For the treatment of acute esophagitis, topical anesthetics such as viscous lidocaine, analgesic and antacid medications may be used. A combination solution is often prescribed for the convenience of the patient; this may include diphenhydramine, viscous lidocaine, nystatin, and hydrocortisone. Patients should be instructed to “swish and swallow.” Take 5 to 15 mL, swish for 1 to 2 minutes. This can be performed within 15 to 30 minutes prior to eating (often an exacerbating act of the patient’s pain) and can be completed every 4 hours. Prophylactic proton pump inhibitors may be prescribed; these help prevent candida infections due to the promotion of an alkalotic environment and can provide symptomatic relief. The combination of these medications inhibits the cytokine-mediated inflammatory reaction and disrupts yeast colonization, both often associated with chemotherapy or radiation therapy.

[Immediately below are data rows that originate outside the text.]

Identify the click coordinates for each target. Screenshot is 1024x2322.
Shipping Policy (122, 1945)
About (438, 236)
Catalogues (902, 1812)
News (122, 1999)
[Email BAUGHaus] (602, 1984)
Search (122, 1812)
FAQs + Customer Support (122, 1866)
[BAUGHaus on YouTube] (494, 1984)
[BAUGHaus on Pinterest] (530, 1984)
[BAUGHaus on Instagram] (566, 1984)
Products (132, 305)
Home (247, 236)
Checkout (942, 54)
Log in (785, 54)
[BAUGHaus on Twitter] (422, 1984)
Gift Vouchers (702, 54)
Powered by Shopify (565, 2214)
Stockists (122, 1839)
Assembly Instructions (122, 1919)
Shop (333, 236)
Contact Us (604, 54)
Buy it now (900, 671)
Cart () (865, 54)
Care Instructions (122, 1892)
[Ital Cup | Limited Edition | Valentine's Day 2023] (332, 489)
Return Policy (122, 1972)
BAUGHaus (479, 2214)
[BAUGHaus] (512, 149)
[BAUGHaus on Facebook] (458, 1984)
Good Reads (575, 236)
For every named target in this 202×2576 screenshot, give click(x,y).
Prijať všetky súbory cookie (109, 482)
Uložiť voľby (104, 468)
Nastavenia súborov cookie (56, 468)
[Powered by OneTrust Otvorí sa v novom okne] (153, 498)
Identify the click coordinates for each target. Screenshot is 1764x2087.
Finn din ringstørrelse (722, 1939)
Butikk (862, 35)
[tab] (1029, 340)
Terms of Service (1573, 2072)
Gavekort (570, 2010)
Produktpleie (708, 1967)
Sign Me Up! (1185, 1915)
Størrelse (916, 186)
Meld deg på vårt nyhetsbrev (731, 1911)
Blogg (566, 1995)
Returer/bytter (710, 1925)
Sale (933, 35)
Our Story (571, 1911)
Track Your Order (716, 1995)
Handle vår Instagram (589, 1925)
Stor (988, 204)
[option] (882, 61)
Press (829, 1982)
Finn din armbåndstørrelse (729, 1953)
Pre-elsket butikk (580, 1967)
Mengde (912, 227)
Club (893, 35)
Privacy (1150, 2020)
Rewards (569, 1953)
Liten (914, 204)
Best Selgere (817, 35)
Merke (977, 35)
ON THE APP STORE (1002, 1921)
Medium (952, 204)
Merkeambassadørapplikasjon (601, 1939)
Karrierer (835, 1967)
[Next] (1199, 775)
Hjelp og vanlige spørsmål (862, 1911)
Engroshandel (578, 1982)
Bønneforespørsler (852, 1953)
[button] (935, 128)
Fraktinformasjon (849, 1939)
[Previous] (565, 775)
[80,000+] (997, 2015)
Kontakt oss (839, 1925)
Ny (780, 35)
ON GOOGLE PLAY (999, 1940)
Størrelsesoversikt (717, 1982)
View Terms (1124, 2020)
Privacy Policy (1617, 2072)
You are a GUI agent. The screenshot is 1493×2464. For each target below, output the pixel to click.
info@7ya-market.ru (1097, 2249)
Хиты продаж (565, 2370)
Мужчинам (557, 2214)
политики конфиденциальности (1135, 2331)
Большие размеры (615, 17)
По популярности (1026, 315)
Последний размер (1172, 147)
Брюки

Dietary modifications are recommended to maintain adequate nutrition, including soft solids and high-calorie liquids to supplement intake. Eating small, frequent meals and avoiding triggering foods such as those that are spicy, very hot or very cold, acidic (coffee), or sharp (toast, chips) may be suggested. The patient should be counseled on tobacco cessation and may be advised to decrease alcohol consumption if this promotes painful episodes. In severe cases of esophagitis, IV hydration can be offered during the acute phase to minimize the risk of dehydration and resulting hospitalization.